My question is generally on Singular Value Decomposition (SVD), and particularly on Latent Semantic Indexing (LSI).
Say, I have $ A_{word \times document} $ that contains frequencies of 5 words for 7 documents.
A = matrix(data=c(2,0,8,6,0,3,1,
1,6,0,1,7,0,1,
5,0,7,4,0,5,6,
7,0,8,5,0,8,5,
0,10,0,0,7,0,0), ncol=7, byrow=TRUE)
rownames(A) <- c('doctor','car','nurse','hospital','wheel')
I get the matrix factorization for $A$ by using SVD: $A = U \cdot D \cdot V^T $.
s = svd(A)
D = diag(s$d) # singular value matrix
S = diag(s$d^0.5 ) # diag matrix with square roots of singular values.
In 1 and 2, it is stated that:
$WordSim = U \cdot S$ gives the word similarity matrix, where the rows of $WordSim $ represent different words.
WordSim = s$u %*% S
$DocSim= S \cdot V^T$ gives the document similarity matrix where the columns of $DocSim$ represent different documents.
DocSim = S %*% t(s$v)
Questions:
- Algebraically, why are $WordSim$ and $DocSimS$ word/document similarity matrices? Is there an intuitive explanation?

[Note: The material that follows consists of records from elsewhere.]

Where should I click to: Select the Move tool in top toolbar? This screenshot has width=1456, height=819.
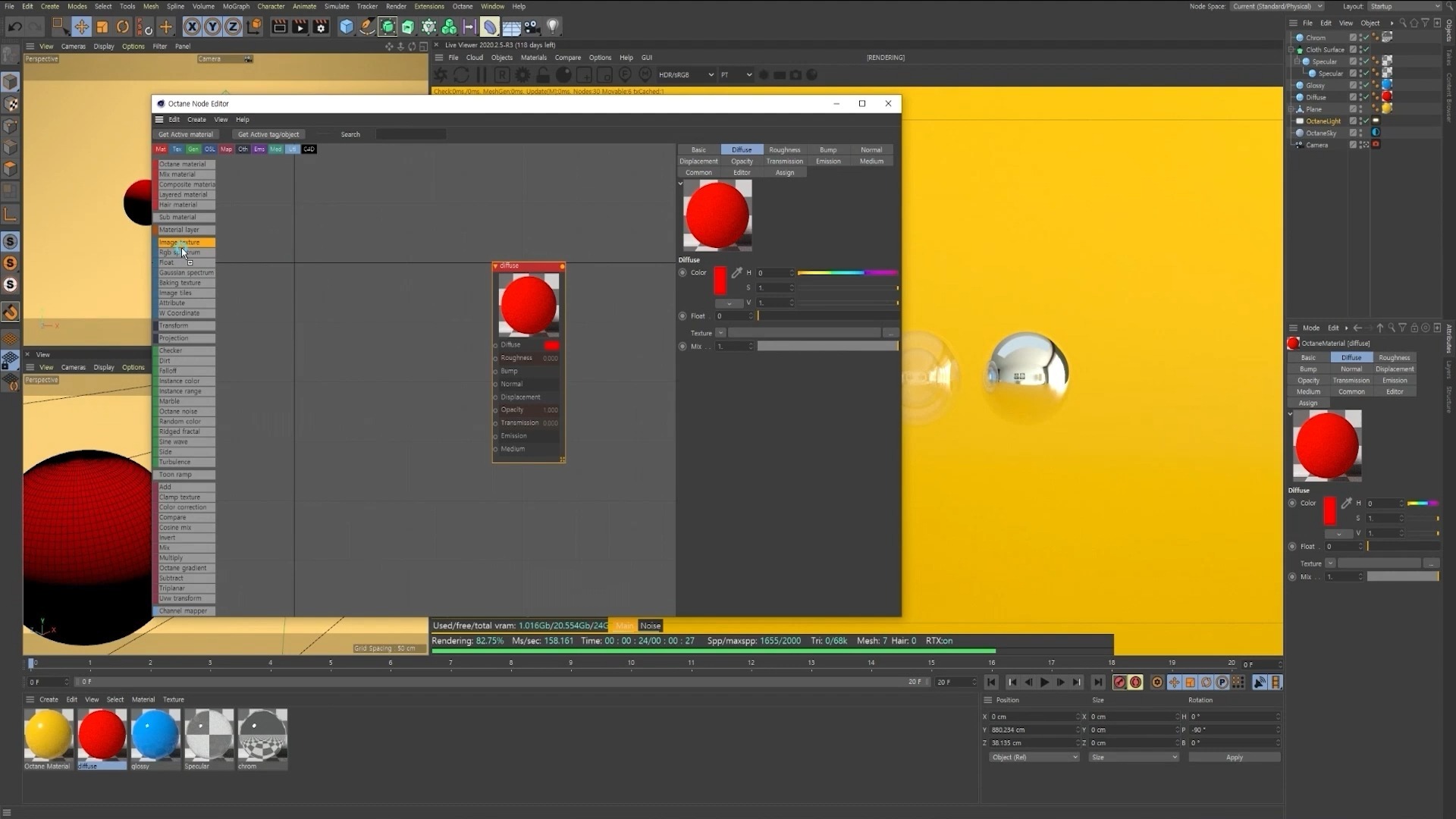81,27
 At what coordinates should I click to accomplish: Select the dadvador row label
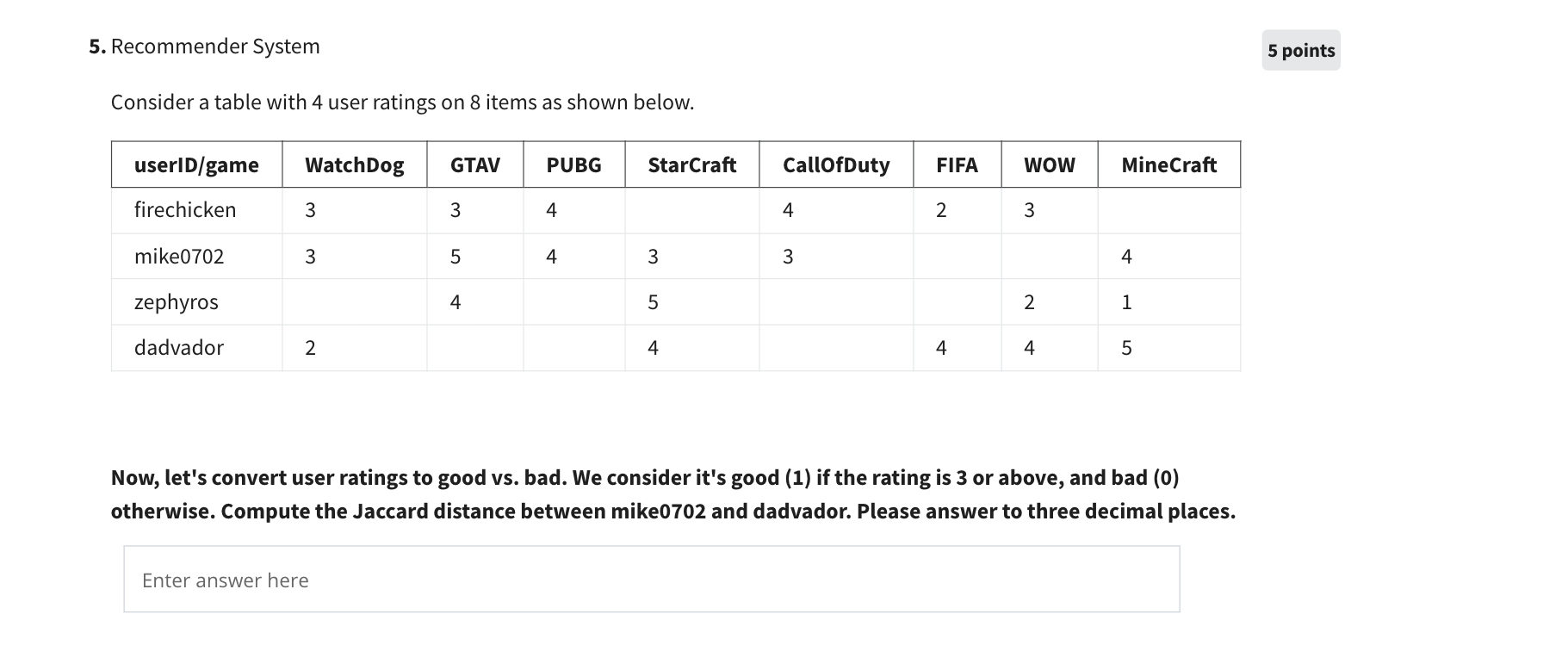[179, 347]
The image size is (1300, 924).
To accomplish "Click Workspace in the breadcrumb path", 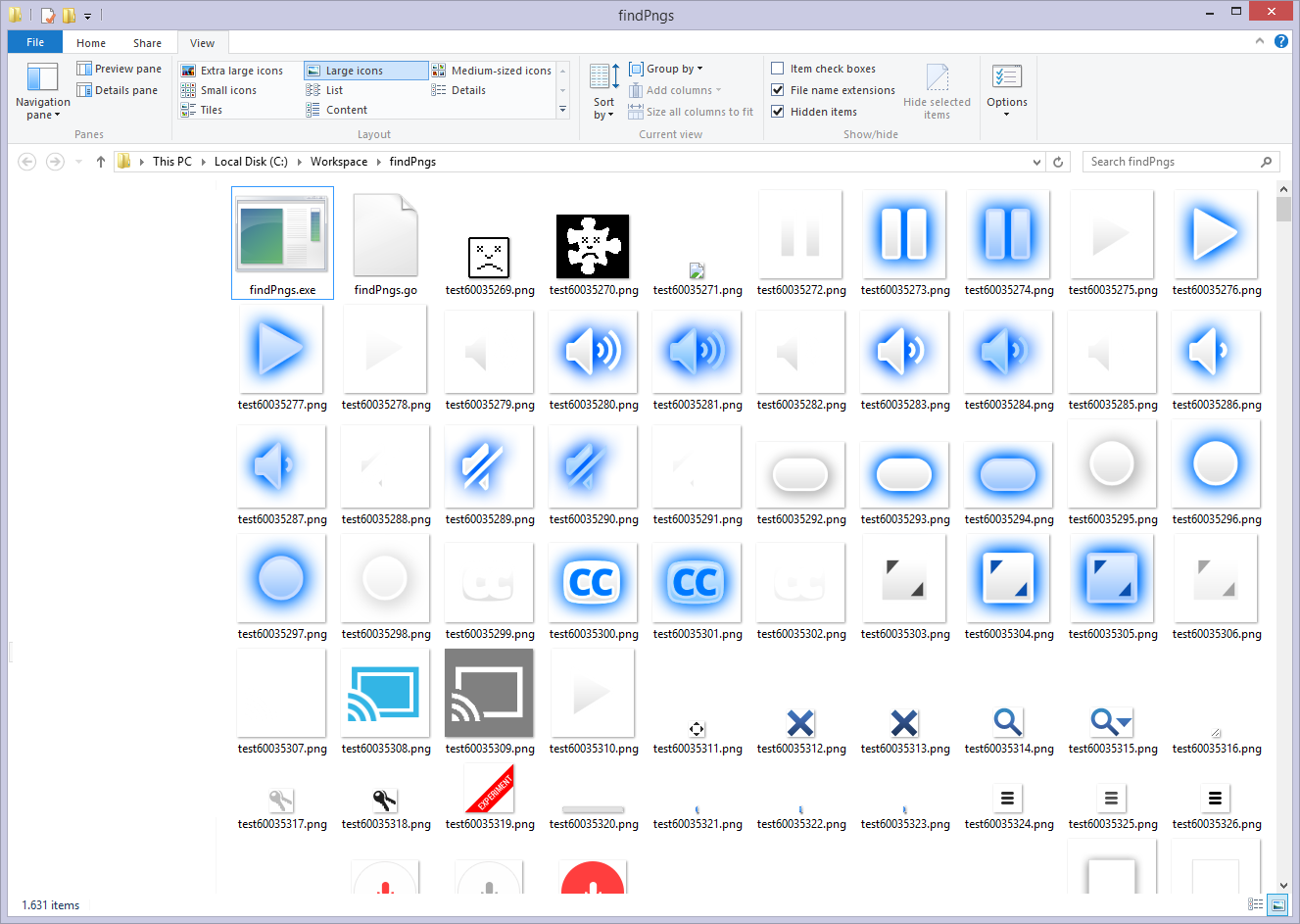I will [x=338, y=162].
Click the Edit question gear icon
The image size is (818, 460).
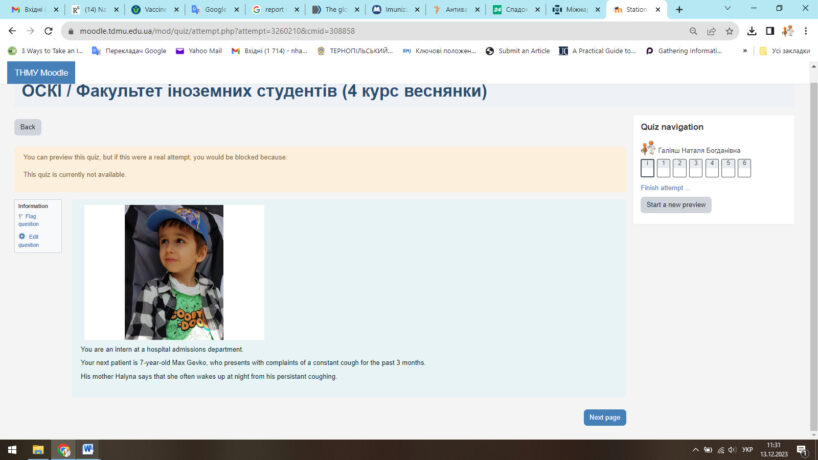coord(22,236)
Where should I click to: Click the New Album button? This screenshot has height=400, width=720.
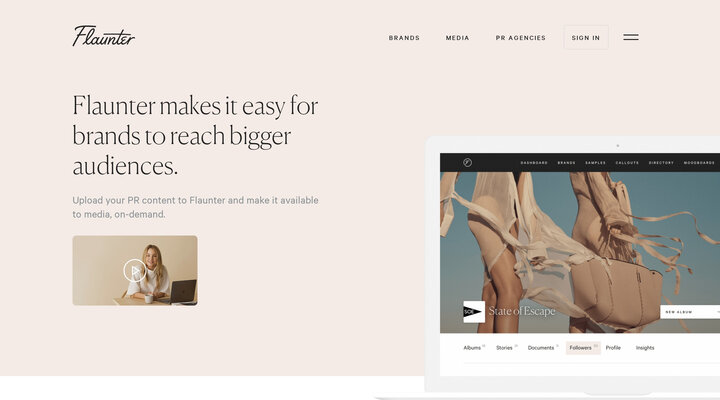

- Based on the R example given, can we make any intuitive word count / similarity observations by just looking at $WordSim$ and $DocSim$ (without using cosine similarity or correlation coefficient between rows / columns)?
Best Answer
Matrix factorization using SVD decomposes the input matrix into three parts:
When words or documents vary together it indicates that they are similar. For example, if the word doctor occurs more often in a document, the word nurse and hospital also occur more. This is shown by the first scaled left singular vector, the first column of $WordSim$.You can validate this result by looking at the input data. Notice that when nurse does occur, hospital also occurs and when it does not occur, hospital also does not occur.